Lubno (previously also Lubna) is a village within municipal borders of the town of Frýdlant nad Ostravicí in Frýdek-Místek District, Moravian-Silesian Region, Czech Republic. The village lies in the historical region of Těšín Silesia as opposed to Moravian Frýdlant. It has a population of around 520.

== History ==
The village was first mentioned in a written document in 1281 in the Latin sentence: magnos a terminis ville, que Lubna dicitur, circa terminos Moravie iusta fluvios Ostraviam. The village lay on the right bank of the Ostravice river (fluvios Ostraviam), which was in 1261 agreed by a special treaty to be a local border between Upper Silesia and Moravia. Since then area east of the river belonged politically to the Duchy of Opole and Racibórz and the Castellany of Cieszyn, which was in 1290 formed in the process of feudal fragmentation of Poland into the Duchy of Teschen, ruled by a local branch of Silesian Piast dynasty.

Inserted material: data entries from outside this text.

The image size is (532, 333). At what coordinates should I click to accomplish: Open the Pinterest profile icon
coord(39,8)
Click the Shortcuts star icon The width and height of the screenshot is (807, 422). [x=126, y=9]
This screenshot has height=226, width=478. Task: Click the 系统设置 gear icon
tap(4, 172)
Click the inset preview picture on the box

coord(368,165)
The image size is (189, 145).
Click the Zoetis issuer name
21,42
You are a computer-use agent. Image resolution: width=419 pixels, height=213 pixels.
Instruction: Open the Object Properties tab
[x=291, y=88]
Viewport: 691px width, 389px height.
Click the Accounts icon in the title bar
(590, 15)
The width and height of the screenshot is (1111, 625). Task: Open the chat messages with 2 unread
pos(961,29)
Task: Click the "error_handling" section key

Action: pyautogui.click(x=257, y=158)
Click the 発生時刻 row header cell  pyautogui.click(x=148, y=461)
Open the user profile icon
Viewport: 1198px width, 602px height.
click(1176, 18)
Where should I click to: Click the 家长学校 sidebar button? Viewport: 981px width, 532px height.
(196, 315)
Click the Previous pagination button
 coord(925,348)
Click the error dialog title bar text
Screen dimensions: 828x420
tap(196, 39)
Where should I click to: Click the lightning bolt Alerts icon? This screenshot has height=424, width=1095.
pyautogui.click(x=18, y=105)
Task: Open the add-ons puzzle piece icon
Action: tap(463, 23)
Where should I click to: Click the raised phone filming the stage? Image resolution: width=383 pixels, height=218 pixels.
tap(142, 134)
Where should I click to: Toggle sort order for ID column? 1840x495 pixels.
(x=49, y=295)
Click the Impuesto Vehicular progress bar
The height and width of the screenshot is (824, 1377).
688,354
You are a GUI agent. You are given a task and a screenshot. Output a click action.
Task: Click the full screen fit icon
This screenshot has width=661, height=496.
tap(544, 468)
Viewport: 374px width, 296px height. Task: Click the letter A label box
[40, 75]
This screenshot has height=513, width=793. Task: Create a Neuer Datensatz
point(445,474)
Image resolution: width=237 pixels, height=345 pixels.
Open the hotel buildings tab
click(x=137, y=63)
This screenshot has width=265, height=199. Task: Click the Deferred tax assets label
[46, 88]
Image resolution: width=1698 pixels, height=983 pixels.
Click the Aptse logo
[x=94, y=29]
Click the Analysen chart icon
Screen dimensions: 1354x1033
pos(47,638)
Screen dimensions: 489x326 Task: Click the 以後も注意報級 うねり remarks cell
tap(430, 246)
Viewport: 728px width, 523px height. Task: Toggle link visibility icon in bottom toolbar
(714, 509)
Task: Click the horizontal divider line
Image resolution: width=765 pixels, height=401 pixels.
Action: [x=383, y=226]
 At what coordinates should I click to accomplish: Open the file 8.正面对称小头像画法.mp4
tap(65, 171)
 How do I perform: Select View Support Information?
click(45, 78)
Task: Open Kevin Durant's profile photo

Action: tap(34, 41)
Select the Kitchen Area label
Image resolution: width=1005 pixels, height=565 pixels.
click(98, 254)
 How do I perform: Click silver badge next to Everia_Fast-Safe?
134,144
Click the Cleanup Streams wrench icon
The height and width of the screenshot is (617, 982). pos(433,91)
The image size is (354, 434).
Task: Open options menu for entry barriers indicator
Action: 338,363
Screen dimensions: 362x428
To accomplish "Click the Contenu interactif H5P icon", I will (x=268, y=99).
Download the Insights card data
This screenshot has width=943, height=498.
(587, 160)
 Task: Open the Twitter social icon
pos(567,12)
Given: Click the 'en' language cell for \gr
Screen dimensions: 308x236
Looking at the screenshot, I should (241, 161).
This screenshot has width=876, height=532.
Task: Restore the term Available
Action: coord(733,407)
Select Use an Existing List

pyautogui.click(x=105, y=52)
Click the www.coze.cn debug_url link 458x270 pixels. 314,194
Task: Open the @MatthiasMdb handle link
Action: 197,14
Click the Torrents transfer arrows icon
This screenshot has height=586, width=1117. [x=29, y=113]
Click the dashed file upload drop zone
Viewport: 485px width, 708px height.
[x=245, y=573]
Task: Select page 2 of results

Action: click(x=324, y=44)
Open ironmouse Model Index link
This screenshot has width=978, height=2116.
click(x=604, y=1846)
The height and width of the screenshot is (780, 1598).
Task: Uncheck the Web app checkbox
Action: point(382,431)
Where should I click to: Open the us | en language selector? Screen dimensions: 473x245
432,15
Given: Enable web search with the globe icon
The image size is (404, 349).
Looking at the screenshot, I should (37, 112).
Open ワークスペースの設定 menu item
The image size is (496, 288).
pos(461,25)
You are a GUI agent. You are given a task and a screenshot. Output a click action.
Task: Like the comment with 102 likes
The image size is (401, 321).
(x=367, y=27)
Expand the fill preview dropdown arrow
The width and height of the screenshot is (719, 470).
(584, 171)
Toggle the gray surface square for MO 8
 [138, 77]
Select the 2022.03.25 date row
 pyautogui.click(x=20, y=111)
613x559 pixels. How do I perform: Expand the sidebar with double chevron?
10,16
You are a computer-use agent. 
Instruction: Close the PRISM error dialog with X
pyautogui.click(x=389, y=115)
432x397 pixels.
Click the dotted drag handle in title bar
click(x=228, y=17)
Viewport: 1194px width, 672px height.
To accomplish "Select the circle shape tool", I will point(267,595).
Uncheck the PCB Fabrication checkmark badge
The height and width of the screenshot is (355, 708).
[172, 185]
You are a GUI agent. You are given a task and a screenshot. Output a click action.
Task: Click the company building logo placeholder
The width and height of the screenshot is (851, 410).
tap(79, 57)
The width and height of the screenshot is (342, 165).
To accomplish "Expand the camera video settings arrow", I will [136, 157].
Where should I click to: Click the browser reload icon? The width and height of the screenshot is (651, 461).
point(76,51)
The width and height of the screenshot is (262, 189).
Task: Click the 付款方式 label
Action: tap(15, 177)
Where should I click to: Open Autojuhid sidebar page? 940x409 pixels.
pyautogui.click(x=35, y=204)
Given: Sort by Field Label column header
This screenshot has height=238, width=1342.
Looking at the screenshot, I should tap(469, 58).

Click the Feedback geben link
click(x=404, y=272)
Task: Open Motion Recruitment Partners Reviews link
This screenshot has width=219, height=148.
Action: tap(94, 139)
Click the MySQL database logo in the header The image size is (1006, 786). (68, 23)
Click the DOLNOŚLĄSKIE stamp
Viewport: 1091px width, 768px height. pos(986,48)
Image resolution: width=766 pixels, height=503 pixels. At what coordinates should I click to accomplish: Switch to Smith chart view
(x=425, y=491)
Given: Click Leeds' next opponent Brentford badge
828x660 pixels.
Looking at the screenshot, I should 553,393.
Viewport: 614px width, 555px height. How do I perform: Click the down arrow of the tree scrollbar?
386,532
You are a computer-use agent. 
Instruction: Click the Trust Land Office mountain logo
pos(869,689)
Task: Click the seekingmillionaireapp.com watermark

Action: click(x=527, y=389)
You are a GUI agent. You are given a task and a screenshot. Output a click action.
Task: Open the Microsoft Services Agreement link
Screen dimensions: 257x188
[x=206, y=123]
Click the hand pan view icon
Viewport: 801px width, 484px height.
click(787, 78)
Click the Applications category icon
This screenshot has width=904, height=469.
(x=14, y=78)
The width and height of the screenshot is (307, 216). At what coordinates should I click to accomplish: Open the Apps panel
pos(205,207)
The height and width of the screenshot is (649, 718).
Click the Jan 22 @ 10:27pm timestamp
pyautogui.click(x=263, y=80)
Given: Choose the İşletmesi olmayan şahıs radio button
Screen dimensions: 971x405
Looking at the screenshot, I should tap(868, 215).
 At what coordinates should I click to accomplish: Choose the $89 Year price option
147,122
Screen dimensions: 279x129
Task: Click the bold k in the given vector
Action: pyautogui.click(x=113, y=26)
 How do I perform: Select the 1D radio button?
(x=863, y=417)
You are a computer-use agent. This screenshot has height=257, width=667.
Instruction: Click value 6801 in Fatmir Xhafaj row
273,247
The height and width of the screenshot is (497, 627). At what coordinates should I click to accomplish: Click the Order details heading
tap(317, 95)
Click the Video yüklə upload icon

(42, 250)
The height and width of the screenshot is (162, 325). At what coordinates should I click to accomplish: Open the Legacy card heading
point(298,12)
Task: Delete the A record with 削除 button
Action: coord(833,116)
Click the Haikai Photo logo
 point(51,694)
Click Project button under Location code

In 1327 the duchy became a fee of the Kingdom of Bohemia, which after 1526 became a part of the Habsburg monarchy. In 1573 it was sold as one of 16 villages and the town of Friedeck and formed a state country split from the Duchy of Teschen.

It was inhabited by Lach-speaking Czech population. After World War I and fall of Austria-Hungary it became a part of Czechoslovakia. In March 1939 it became a part of Protectorate of Bohemia and Moravia. After World War II it was restored to Czechoslovakia.